─── EXCERPTED TEXT

Execution Engine for Apache Hadoop - stanislawbartkowski/CP4D GitHub Wiki

Introduction

https://www.ibm.com/support/producthub/icpdata/docs/content/SSQNUZ_current/svc-welcome/hadoopaddon.html
Another installation description step by step: https://developer.ibm.com/recipes/tutorials/i-can-integrate-ibm-cloud-pak-for-data-with-hadoop-for-hdp-cdh/

Execution Engine for Apache Hadoop is one of the services available on IBM Cloud Pak for Data platform. The service integrates CP4D and Hadoop, two Hadoop implementations are supported: CDH (Cloudera) and HDP (former HortonWorks, now Cloudera).

An installation of the service requires installation and configuration on both sides, Hadoop and CP4D. Steps necessary to activate the service are described here: https://www.ibm.com/support/producthub/icpdata/docs/content/SSQNUZ_current/wsj/install/install-hadoop.html.

──────
─── EXTRACTED DATA

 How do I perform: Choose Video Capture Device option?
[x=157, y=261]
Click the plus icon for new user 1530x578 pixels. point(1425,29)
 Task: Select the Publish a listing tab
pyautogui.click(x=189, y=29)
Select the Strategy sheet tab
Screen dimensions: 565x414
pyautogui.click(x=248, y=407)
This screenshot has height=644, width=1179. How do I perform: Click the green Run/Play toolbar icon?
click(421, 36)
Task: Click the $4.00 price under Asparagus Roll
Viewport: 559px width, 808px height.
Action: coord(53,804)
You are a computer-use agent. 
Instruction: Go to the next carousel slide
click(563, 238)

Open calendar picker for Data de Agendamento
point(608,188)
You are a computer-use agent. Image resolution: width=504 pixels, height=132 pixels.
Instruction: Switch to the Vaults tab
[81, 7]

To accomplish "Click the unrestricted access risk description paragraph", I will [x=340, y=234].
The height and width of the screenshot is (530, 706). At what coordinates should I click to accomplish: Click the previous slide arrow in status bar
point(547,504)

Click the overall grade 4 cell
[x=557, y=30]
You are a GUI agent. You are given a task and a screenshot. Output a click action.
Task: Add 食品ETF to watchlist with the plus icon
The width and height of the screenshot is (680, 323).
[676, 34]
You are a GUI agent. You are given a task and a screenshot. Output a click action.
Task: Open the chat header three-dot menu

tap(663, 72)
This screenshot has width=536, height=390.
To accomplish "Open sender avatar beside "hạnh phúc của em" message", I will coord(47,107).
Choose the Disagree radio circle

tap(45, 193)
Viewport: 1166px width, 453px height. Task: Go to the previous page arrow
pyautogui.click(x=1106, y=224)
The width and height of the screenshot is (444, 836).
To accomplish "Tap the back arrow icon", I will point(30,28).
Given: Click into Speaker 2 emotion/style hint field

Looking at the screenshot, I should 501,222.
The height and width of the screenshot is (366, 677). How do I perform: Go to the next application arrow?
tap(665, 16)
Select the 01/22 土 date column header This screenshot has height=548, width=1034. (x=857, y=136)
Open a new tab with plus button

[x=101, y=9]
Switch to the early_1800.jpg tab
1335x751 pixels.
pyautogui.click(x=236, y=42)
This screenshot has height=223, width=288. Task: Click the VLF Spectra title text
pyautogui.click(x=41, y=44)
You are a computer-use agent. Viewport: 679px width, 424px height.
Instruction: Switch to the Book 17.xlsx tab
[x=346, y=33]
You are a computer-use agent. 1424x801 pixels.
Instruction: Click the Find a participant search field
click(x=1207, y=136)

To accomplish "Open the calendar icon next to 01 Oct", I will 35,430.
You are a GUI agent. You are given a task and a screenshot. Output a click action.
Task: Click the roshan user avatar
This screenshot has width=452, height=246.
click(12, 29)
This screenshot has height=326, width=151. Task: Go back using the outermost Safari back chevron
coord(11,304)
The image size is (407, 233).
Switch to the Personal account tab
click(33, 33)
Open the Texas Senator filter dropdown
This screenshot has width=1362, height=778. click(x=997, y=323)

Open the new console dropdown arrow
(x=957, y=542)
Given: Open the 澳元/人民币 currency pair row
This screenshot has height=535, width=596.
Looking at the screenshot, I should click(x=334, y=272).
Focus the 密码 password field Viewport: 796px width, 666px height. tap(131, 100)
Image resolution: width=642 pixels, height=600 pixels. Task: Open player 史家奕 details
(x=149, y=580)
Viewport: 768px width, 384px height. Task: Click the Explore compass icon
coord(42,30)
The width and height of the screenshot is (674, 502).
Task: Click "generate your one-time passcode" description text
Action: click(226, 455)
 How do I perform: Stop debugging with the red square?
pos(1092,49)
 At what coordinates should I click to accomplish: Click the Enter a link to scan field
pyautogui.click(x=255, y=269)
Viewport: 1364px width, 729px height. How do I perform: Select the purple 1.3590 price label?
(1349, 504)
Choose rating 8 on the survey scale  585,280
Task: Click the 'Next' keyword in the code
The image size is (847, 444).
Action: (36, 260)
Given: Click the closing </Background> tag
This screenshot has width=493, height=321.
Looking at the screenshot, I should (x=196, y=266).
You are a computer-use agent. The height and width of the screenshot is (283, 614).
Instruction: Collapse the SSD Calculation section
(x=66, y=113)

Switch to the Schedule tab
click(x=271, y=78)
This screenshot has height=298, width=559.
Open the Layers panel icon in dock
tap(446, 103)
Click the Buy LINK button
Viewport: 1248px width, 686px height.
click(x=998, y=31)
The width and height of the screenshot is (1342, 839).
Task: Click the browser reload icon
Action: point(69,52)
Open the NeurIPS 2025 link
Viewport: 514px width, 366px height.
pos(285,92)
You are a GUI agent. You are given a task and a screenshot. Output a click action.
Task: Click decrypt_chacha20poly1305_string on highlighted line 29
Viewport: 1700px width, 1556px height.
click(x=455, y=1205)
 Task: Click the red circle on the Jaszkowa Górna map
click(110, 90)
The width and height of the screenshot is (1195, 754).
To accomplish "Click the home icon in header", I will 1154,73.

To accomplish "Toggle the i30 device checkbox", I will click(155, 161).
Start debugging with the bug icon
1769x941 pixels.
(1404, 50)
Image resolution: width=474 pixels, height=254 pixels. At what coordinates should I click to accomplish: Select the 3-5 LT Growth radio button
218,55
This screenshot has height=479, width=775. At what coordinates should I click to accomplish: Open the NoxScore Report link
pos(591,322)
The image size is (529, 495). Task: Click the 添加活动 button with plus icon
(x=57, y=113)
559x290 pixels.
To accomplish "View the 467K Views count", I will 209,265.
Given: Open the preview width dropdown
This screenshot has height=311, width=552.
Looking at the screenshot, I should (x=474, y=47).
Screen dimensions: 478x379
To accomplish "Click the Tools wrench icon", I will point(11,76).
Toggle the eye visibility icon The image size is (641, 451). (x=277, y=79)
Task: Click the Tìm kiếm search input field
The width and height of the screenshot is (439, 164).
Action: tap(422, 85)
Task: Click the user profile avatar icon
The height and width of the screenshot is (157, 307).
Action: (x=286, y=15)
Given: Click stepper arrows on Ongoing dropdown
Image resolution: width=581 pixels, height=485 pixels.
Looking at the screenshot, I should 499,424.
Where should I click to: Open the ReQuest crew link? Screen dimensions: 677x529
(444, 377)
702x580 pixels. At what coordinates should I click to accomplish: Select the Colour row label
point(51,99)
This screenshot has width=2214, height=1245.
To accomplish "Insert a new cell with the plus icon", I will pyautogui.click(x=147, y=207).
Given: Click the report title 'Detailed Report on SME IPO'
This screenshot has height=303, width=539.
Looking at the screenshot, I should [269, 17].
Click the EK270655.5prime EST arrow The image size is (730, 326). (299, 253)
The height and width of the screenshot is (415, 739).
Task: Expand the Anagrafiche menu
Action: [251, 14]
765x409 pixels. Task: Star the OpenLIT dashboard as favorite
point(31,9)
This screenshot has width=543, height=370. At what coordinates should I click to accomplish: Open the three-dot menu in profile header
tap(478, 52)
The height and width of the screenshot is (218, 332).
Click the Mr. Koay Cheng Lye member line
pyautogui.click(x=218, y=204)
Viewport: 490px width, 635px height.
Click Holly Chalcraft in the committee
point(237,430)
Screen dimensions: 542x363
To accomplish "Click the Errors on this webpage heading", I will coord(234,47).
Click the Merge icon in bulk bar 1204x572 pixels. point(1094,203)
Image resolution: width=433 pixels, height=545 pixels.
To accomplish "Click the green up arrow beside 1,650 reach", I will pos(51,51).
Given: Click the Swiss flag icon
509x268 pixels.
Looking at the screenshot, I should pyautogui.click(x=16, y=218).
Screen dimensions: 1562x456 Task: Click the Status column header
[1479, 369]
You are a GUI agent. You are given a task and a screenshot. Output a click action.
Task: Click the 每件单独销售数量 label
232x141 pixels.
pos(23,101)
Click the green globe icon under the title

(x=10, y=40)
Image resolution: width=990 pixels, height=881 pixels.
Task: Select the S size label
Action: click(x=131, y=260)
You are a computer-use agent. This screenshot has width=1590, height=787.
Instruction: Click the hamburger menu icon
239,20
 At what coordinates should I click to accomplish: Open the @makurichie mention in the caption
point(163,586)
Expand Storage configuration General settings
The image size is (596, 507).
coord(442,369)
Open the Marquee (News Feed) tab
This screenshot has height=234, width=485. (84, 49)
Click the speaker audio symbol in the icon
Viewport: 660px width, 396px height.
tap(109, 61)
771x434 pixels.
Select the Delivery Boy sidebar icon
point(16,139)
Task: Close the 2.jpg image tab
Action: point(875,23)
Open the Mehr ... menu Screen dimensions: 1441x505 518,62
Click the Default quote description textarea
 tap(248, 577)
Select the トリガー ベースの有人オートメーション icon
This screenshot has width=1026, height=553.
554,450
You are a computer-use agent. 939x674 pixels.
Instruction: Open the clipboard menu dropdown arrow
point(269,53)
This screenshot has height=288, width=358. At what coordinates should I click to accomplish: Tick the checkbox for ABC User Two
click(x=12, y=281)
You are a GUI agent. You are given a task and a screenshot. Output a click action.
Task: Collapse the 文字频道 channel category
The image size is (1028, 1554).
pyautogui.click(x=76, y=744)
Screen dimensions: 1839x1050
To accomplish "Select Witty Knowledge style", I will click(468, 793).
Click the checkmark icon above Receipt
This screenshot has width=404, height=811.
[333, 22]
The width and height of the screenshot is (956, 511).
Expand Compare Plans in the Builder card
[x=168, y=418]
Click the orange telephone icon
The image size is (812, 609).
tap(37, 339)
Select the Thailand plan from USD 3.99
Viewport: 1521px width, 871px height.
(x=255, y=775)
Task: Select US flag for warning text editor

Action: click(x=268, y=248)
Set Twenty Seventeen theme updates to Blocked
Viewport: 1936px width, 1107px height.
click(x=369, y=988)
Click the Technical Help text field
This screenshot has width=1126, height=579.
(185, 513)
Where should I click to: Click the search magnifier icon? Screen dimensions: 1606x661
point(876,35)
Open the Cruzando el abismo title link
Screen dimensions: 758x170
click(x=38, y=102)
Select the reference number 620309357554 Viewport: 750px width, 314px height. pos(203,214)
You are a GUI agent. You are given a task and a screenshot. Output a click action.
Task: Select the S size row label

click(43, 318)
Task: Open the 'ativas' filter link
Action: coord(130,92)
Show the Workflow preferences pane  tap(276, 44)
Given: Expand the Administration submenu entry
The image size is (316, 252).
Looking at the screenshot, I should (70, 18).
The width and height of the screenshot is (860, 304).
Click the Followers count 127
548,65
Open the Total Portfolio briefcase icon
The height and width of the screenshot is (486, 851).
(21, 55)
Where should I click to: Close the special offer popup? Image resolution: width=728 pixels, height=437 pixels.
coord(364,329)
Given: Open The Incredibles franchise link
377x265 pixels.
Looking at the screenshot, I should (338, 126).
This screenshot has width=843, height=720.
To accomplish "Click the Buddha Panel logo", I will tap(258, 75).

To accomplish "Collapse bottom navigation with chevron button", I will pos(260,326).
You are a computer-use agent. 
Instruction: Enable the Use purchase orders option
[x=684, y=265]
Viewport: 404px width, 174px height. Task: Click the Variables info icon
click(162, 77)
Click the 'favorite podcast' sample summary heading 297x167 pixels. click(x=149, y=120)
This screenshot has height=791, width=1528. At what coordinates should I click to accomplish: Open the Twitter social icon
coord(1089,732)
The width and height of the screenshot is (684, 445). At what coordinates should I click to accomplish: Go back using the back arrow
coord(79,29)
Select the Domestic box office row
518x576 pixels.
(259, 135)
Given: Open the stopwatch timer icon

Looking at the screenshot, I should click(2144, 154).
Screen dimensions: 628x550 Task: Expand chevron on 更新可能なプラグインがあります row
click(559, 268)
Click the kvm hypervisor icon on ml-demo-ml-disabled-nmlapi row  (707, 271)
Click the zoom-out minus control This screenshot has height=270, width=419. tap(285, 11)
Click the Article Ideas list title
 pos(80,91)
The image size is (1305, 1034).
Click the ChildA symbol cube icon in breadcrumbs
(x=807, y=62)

──────

▶ EXERCISE DIRECTIONS
Return the wiki text on Execution Engine for Apache Hadoop in full, word for word, with nothing changed.

▶ ANSWER TO THE PROBLEM
Execution Engine for Apache Hadoop - stanislawbartkowski/CP4D GitHub Wiki

Introduction

https://www.ibm.com/support/producthub/icpdata/docs/content/SSQNUZ_current/svc-welcome/hadoopaddon.html
Another installation description step by step: https://developer.ibm.com/recipes/tutorials/i-can-integrate-ibm-cloud-pak-for-data-with-hadoop-for-hdp-cdh/

Execution Engine for Apache Hadoop is one of the services available on IBM Cloud Pak for Data platform. The service integrates CP4D and Hadoop, two Hadoop implementations are supported: CDH (Cloudera) and HDP (former HortonWorks, now Cloudera).

An installation of the service requires installation and configuration on both sides, Hadoop and CP4D. Steps necessary to activate the service are described here: https://www.ibm.com/support/producthub/icpdata/docs/content/SSQNUZ_current/wsj/install/install-hadoop.html.